→ **GOAL OF THE EXERCISE**:
Rewrite the lines of the items from the one containing "1250x627 pixels. Task: Open" through the one containing "coord(189,172)" as a numbered list, omitting any blank lines.

→ **EXCERPTED RECORDS**:

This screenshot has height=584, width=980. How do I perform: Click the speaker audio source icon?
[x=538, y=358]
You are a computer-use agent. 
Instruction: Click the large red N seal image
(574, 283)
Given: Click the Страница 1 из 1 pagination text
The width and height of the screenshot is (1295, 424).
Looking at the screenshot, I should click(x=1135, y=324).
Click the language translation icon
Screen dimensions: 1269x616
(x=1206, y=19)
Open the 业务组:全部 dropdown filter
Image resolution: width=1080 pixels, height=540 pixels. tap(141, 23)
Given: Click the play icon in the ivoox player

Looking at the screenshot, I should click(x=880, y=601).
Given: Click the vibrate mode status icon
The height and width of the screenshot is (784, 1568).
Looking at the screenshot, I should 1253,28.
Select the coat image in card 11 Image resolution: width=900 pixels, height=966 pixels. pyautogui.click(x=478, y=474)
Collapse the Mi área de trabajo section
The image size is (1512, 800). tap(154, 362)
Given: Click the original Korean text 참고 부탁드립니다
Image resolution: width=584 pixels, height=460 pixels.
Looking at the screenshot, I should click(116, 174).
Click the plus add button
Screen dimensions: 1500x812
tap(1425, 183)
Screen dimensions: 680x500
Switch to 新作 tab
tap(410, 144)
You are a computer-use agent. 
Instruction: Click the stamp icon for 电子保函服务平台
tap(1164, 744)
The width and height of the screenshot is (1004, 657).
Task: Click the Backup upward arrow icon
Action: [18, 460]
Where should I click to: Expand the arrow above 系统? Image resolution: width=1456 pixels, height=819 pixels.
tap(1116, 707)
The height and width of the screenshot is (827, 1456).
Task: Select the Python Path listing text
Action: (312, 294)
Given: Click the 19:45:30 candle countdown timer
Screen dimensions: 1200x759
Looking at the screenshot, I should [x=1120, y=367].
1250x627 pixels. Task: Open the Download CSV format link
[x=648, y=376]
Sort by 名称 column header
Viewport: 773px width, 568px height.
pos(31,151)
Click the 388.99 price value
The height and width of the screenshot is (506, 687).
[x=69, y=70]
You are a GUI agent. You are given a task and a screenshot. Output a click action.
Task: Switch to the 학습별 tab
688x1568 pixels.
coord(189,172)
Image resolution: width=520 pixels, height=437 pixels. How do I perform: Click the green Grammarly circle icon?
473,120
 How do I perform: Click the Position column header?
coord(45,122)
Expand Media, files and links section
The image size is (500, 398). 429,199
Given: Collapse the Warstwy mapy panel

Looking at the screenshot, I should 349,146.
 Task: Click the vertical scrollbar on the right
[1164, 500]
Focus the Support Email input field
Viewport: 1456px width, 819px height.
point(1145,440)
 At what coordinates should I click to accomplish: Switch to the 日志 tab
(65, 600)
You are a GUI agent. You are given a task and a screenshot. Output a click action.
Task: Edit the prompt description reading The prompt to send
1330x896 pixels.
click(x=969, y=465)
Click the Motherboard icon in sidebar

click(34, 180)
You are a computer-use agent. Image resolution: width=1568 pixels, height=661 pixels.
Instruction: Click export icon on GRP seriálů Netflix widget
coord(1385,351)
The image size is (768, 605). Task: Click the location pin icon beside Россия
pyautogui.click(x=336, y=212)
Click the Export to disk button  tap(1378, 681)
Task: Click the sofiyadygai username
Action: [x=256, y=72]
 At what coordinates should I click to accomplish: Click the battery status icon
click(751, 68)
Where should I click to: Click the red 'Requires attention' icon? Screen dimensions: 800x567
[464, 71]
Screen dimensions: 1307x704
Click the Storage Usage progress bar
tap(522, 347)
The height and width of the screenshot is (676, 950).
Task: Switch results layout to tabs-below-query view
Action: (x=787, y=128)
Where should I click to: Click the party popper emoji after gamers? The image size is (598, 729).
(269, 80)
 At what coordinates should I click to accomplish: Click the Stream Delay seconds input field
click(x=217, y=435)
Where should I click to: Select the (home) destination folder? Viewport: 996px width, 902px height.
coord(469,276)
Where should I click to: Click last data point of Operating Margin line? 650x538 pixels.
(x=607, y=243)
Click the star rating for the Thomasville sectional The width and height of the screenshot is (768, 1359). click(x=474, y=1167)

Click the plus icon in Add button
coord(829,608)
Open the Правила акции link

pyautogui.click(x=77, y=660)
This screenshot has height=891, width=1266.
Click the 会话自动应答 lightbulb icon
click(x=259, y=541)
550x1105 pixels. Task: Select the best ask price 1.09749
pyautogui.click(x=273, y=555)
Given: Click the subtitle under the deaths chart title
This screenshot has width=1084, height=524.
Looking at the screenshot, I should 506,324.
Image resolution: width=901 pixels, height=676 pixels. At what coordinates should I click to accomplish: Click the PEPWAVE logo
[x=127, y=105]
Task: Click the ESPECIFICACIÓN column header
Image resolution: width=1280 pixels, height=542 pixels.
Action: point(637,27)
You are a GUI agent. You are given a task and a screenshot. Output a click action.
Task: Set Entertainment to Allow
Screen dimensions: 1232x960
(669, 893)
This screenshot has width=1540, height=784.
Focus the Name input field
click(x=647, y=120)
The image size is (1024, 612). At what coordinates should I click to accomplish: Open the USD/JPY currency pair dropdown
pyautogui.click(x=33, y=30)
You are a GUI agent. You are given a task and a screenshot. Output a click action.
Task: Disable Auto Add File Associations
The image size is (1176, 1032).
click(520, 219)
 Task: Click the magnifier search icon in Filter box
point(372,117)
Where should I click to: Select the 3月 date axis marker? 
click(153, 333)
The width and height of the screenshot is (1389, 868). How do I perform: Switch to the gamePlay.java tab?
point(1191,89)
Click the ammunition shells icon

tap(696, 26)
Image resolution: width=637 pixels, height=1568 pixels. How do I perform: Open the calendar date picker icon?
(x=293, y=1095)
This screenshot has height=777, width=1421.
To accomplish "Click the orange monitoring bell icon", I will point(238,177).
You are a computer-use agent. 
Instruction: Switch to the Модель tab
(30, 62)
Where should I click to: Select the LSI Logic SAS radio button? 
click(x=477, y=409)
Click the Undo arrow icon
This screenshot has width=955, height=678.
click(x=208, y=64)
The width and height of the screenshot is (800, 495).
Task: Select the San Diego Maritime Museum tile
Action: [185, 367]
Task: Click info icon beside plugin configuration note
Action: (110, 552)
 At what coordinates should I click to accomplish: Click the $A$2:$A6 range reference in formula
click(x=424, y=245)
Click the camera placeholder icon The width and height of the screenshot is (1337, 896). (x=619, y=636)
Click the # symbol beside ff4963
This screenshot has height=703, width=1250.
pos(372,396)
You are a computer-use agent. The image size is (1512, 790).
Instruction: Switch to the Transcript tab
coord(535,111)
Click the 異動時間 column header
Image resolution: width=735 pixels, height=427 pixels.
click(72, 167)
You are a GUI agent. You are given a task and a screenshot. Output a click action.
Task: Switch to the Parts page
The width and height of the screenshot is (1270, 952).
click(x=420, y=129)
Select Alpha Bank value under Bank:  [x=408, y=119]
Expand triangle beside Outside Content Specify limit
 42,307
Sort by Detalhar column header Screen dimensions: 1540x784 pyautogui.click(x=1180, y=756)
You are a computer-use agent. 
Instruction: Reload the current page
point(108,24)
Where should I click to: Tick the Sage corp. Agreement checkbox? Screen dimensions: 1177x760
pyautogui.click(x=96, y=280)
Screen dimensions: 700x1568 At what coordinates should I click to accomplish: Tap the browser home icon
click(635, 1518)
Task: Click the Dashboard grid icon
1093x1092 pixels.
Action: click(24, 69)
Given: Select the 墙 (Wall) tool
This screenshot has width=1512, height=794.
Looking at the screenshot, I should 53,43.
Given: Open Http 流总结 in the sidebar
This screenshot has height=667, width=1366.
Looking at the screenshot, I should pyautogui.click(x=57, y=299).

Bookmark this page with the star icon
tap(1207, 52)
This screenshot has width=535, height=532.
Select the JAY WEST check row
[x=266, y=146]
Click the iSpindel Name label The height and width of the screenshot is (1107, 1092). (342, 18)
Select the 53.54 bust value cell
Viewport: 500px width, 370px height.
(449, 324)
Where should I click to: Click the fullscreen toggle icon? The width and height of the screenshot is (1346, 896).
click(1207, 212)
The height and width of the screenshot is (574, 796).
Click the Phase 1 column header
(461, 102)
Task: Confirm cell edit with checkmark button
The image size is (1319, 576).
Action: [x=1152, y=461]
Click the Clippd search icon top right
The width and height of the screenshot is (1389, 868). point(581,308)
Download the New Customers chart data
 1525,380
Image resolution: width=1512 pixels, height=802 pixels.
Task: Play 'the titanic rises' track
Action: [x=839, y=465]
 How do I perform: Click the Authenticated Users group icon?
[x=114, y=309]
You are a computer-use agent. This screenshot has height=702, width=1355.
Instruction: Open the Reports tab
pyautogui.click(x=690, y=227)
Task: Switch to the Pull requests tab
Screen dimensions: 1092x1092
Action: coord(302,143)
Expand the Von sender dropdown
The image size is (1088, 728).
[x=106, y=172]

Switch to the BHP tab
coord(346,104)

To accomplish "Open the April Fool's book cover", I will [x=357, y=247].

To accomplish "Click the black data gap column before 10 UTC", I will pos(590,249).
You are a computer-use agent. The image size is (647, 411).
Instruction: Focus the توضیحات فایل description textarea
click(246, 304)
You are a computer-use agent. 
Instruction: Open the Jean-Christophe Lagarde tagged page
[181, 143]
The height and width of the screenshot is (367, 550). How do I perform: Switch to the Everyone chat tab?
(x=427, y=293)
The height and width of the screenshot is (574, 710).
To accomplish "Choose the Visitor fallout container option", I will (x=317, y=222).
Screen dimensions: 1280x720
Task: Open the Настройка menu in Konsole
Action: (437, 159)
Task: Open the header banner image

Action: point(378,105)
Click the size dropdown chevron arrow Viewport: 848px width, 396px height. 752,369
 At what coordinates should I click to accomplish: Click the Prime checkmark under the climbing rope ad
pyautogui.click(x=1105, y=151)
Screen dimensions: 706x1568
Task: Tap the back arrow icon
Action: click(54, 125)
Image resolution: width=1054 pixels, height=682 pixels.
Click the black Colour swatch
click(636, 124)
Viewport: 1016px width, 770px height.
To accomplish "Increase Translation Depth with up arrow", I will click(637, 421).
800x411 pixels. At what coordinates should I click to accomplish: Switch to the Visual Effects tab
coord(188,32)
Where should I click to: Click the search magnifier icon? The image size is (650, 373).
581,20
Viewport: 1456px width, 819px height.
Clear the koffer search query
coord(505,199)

→ **PROBLEM SOLUTION**:
1. 1250x627 pixels. Task: Open the Download CSV format link
2. [x=648, y=376]
3. Sort by 名称 column header
4. Viewport: 773px width, 568px height.
5. pos(31,151)
6. Click the 388.99 price value
7. The height and width of the screenshot is (506, 687).
8. [x=69, y=70]
9. You are a GUI agent. You are given a task and a screenshot. Output a click action.
10. Task: Switch to the 학습별 tab
11. 688x1568 pixels.
12. coord(189,172)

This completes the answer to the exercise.